Quickstart¶
intake-mongo
provides quick and easy access to tabular data stored in
MongoDB
This plugin reads MongoDB collections without random access: there is only ever a single partition.
Installation¶
To use this plugin for intake, install with the following command:
conda install -c intake intake-mongo
Usage¶
Ad-hoc¶
After installation, the function intake.open_mongo
will become available. It can be used to fetch a collection from the MongoDB
server, and download the results as a list of dictionaries.
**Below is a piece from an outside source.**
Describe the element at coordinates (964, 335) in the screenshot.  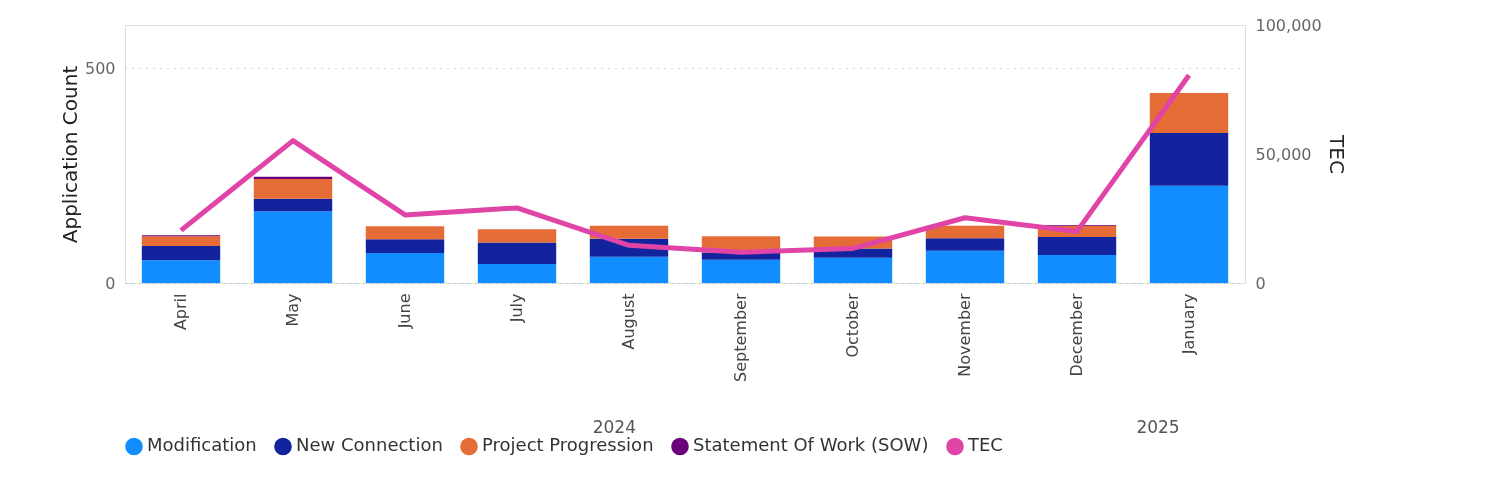
I see `x-tick-label: November` at that location.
The parameters are of interest when defining a data source:
- uri: a string like
'mongodb://localhost:27017'
to reach the server on. Additional connection information can be supplied as part of the URI or with the separateconnection_kwargs
parameter (a key-value dictionary). - db: the name of the mongo database to access
- collection: a string like
'test_collection'
identifying a dataset on the server, within the given database find_kwargs
: a broad range of possible parameters to pass to the find method, including filtering, sorting, choosing of fields
Creating Catalog Entries¶
To include in a catalog, the plugin must be listed in the plugins of the catalog:
plugins:
source:
- module: intake_mongo
and entries must specify driver: mongo
.
Using a Catalog¶
A full entry might look like:
sources:
sample1:
driver: mongo
args:
uri: "mongodb://localhost:27017"
db: "test-database"
collection: mycollection
connect_kwargs: {"ssl": true}
find_kwargs: {'projection': ['field1', 'field2]}
_id: false
In this case, we specify a connection to the local machine, connect with SSL activated,
and select only “field1” and “field2” of mycollection
to retrieve, with the default
ID column not included in the output.
Note that the set of options available will depend on the version of pymongo installed.